Both APIs support the same options and produce identical results. The difference is purely about performance and code organization.

Checking resolved options

The resolvedOptions method returns the actual options used by the collator:

const collator = new Intl.Collator("de", { sensitivity: "base" });
console.log(collator.resolvedOptions());
// {
//   locale: "de",
//   usage: "sort",
//   sensitivity: "base",
//   ignorePunctuation: false,
//   collation: "default",
//   numeric: false,
//   caseFirst: "false"
// }

This helps debug collation behavior and understand default values. The resolved locale may differ from the requested locale if the system does not support the exact locale.

Verifying locale support

Check which locales are supported in the current environment:

const supported = Intl.Collator.supportedLocalesOf(["de", "fr", "xx"]);
console.log(supported); // ["de", "fr"]

Unsupported locales fall back to the system default. This method helps detect when your requested locale is unavailable.

Browser and environment support

Intl.Collator has been widely supported since September 2017. All modern browsers and Node.js versions support it. The API works consistently across environments.

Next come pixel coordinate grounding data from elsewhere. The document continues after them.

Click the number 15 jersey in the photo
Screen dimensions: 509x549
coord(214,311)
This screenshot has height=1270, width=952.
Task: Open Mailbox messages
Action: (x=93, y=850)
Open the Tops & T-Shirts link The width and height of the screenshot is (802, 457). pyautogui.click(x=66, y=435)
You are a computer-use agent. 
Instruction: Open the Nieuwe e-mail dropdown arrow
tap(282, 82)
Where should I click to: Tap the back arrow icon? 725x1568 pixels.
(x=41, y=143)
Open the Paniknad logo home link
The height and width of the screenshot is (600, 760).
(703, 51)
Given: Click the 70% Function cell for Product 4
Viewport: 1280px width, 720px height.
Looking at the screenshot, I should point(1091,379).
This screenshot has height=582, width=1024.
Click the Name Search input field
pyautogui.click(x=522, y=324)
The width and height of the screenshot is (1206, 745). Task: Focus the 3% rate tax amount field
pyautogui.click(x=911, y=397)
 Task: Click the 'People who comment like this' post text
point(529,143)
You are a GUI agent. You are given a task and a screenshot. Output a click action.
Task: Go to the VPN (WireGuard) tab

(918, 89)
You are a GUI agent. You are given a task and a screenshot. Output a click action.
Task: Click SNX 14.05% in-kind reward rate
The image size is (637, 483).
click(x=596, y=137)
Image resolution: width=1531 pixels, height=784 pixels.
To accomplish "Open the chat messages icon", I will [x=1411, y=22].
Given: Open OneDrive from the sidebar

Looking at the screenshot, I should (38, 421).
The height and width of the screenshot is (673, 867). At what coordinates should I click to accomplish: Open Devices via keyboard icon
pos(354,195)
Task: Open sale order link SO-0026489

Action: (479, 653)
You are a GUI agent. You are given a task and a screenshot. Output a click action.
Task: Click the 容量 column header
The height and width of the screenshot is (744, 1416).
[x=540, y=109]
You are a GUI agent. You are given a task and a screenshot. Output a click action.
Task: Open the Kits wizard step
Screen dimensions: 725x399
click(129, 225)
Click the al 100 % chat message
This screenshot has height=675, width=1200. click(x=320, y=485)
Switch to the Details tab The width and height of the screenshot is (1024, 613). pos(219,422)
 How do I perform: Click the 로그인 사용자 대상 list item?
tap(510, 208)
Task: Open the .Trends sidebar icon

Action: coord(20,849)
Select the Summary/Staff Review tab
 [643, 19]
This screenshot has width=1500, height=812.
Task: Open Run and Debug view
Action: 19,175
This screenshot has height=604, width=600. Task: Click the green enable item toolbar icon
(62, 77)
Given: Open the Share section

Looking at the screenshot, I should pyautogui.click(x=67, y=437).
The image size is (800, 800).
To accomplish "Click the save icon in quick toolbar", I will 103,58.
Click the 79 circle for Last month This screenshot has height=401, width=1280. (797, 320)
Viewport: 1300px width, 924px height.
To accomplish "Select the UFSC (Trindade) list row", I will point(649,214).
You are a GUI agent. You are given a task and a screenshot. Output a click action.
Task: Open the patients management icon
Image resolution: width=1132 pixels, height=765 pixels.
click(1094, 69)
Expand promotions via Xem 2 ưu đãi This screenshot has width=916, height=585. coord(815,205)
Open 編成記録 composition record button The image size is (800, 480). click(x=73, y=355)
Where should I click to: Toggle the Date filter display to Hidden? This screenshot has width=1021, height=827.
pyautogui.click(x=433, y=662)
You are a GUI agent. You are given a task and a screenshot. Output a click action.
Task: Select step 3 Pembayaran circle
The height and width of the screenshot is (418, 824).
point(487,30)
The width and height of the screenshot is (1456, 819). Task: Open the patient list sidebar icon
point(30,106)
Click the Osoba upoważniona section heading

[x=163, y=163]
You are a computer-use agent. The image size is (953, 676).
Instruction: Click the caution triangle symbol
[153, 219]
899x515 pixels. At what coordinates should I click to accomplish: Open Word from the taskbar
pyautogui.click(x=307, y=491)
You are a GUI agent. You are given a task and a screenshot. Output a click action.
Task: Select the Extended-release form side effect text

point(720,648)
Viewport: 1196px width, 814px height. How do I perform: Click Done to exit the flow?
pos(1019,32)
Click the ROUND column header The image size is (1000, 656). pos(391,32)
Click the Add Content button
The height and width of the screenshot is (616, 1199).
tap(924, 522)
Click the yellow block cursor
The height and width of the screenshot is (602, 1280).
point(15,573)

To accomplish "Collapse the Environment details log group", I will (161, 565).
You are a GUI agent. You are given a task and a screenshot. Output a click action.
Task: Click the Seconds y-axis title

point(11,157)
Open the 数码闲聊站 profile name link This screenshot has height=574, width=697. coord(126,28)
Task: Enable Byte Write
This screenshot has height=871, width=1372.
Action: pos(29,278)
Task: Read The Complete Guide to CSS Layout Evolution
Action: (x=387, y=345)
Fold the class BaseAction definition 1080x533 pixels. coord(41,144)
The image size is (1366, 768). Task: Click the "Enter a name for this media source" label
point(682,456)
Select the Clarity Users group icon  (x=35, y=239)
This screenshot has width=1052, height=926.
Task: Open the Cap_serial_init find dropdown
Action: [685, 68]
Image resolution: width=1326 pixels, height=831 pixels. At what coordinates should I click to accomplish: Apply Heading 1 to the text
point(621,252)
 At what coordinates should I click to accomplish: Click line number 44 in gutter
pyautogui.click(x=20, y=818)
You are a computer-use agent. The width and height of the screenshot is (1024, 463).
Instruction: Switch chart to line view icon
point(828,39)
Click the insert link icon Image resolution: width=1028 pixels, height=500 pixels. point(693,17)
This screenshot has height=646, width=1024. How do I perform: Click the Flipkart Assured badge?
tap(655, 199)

Some collation types and options may have limited support in older browsers. Test critical functionality or check MDN compatibility tables if supporting older environments.

Common mistakes to avoid

Do not create a new collator for every comparison:

// Wrong: creates collator repeatedly
items.sort((a, b) => new Intl.Collator("de").compare(a, b));

// Right: create once, reuse
const collator = new Intl.Collator("de");
items.sort(collator.compare);

Do not assume default sorting works for international text:

// Wrong: breaks for non-ASCII characters
names.sort();

// Right: use locale-aware sorting
names.sort(new Intl.Collator("de").compare);

Do not forget to specify sensitivity for search:

// Wrong: variant sensitivity requires exact match
const collator = new Intl.Collator("en");
items.filter(item => collator.compare(item, "apple") === 0);

// Right: base sensitivity for fuzzy matching
const collator = new Intl.Collator("en", { sensitivity: "base" });
items.filter(item => collator.compare(item, "apple") === 0);

Practical use cases

Use Intl.Collator for:

  • Sorting user-generated content (names, titles, addresses)
  • Implementing search and autocomplete features
  • Building data tables with sortable columns
  • Creating filtered lists and dropdown options
  • Sorting file names and version numbers
  • Alphabetical navigation in contact lists
  • Multi-language application interfaces

Any interface that displays sorted text to users benefits from locale-aware collation. This ensures your application feels native and correct regardless of the user's language.